The ruling holds that the Military Commissions Act of 2006 does not apply to Al-Marri, distinguishing a D.C. Circuit ruling that held that the act stripped courts of jurisdiction over detainees at Guantanamo Bay, basically on the grounds that Al-Marri was not provided with a combat status review tribunal review (and with a heavy hand in favor of Al-Marri to construe the statute in a manner that avoided a constitutional question).
It distinguished the Hamdi and Padilla cases from Al-Marri's case largely on the grounds that both Mr. Hamdi and Mr. Padilla were alleged to have taken up arms in Afghanistan, while Al-Marri was not alleged to have done so. In short, the core holding of the Al-Marri case is that civilians who coordinate with or support an enemy do not by doing so make themselves enemy combatants, even though they may have violated crimes applicable to civilians. Thus, the Civil War case Milligan, rather than Hamdi or Padilla or the World War II cases that underlie the governments case applies.
The ruling for Al-Marri is still narrow. It does not presume to look beyond the government's stated reasons for detaining a person, and does not address whether the courts can be deprived of jurisdiction in similar cases where a Combat Status Review Tribunal is convened by the government for someone detained in the United States (although even the D.C. Circuit holding validating the Military Commissions Act of 2006 ruled on a basis that would imply that in those circumstances that the Military Commissions Act of 2006 would be unconstitutional).
The United States Court of Appeals for the Fourth Circuit is a conservative venue and had the Padilla case on the books. It could easily have caved in the Al-Marri case as well, most easily on jurisdictional grounds. But, instead, it said that enough was enough.
In the end, the 4th Circuit orders the government is directed to release Al-Marri from military custody within "a reasonable period of time." It may release him entirely, charge him with a crime, commence proceedings to deport him, hold him as a material witness, or hold him for a limited period of time under the Patriot Act. This is less of an option that the Court's ruling would suggest, however. For the charges upon which Al-Marri was originally held, there are serious speedy trial, statute of limitations and time served issues. Should Al-Marri face new charges, there are issues of the taint the evidence against him may have of coercion used in obtaining evidence. Showing that Al-Marri is held in good faith as a material witness is difficult at this point, as he has been out of action for four years making his knowledge stale. And, Patriot Act detention is indeed for a limited period of time. Deportation of Al-Marri to Qatar is probably the most attractive option for the Government if it loses in the U.S. Supreme Court.
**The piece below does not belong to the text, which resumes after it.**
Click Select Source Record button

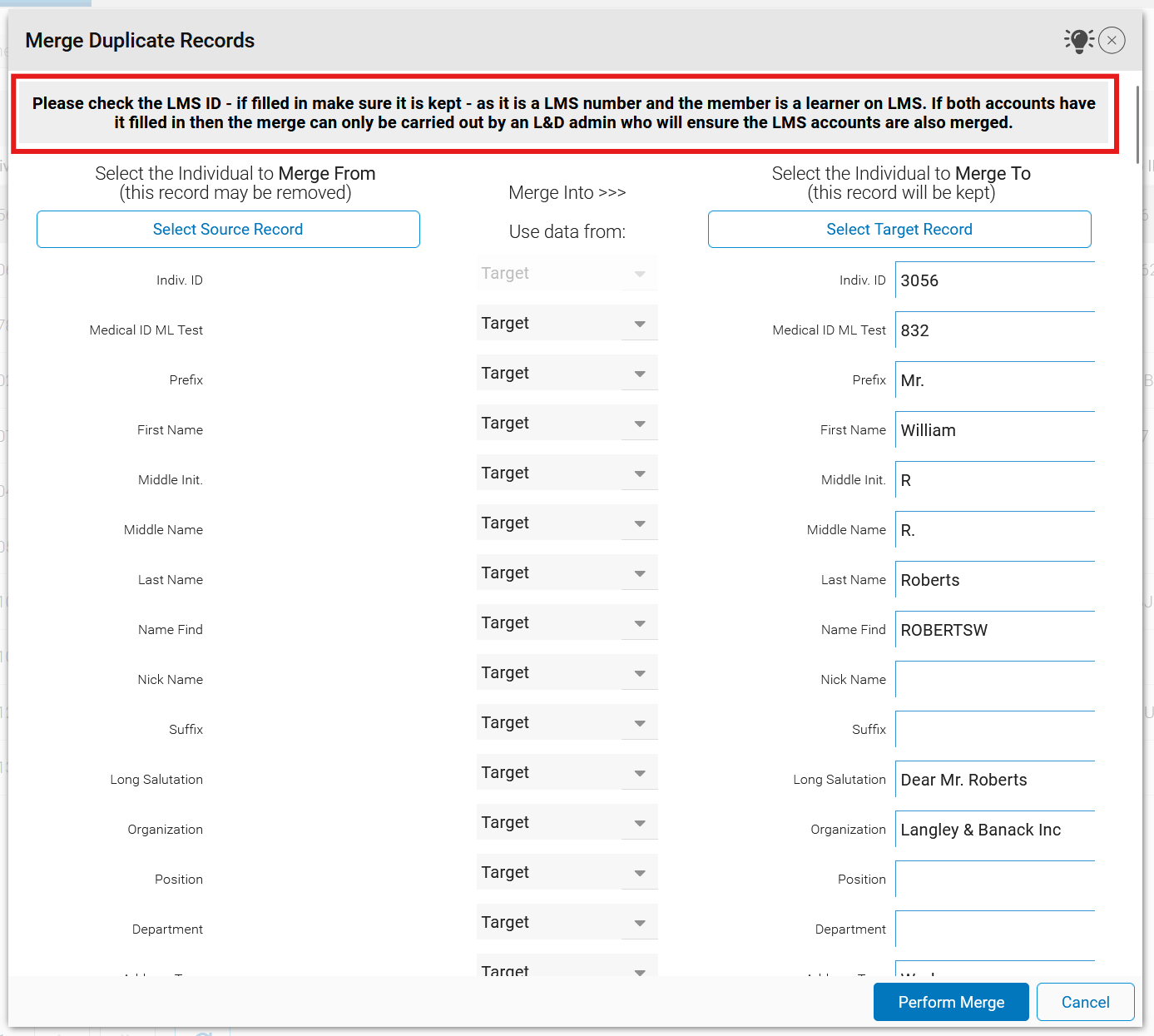228,230
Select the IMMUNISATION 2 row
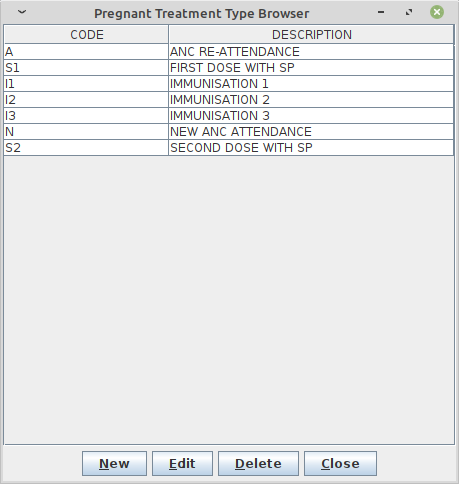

The dissent simply finds that the jurisdiction stripping provisions of the Military Commission Act of 2006 is unconstitutional in this case. But, the dissent finds that the enemy combatant designation was proper. The dissent finds that an allegation that someone is a sleeper agent sabateur is good enough.
An appeal to the U.S. Supreme Court is almost certain (eventually). How it will treat this case is not. Also, the Bush Administration may, as it did in the Padilla case, look for a way to moot this case before it reaches the U.S. Supreme Court as a form of damage control. It probably believed it was going to win this case, or it likely would have done so before a precedential opinion was issued in this case.
Update: SCOTUS Blog reports a request for en banc review in the 4th Circuit by the government, which apparently sees this as more friendly forum than SCOTUS apparently.